If you need a repro for this I can give you one based on the Onion sample :)

SteveDunn commented 1 month ago

Hi @rbanks54, thanks very much for the report and the suggestion. But what a coincidence! I'm literally looking at this issue right now in another project. The solution there was to just pass in the strong type rather than compare with the primitive.

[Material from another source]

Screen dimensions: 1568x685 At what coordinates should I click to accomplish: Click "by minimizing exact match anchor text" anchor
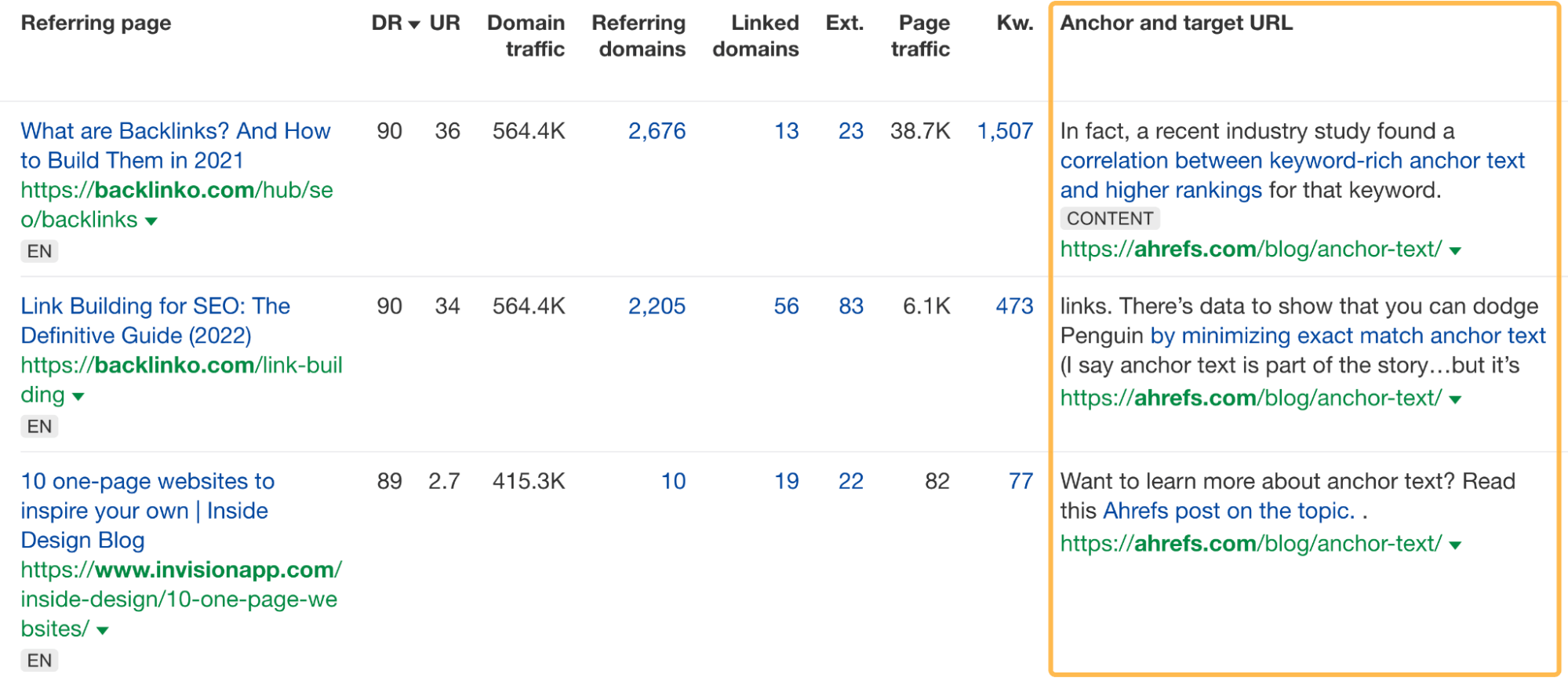(x=1348, y=336)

The solution here (to remove ambiguity with comparisons between the strong type and primitive) could be to remove the equals operators to the primitive:

[assembly: VogenDefaults(primitiveEqualityGeneration: PrimitiveEqualityGeneration.Omit)];

But, I've just realised that this conflicts with other generated code, in particular the generation of the IVogen<> interface. To demonstrate, this combination causes compilation errors as IVogen expects implementers to have equality to the primitive:

[assembly: VogenDefaults(
  primitiveEqualityGeneration: PrimitiveEqualityGeneration.Omit,
  staticAbstractsGeneration: StaticAbstractsGeneration.MostCommon | StaticAbstractsGeneration.InstanceMethodsAndProperties)]

... causes...

Error CS0535 : 'ToDoItemId' does not implement interface member 'IVogen<ToDoItemId, int>.operator ==(ToDoItemId, int)'

I've just added an issue to track this. It's a shame though, as equality to primitives is a much requested feature and it'd be a shame to have to turn it off just for the EFCore scenario. Perhaps an analyser could help here?

rbanks54 commented 1 month ago

Great timing, indeed!

The analyzer approach could work. It's better than the obsolete workaround :)

I'll move any future conversation over to the new issue.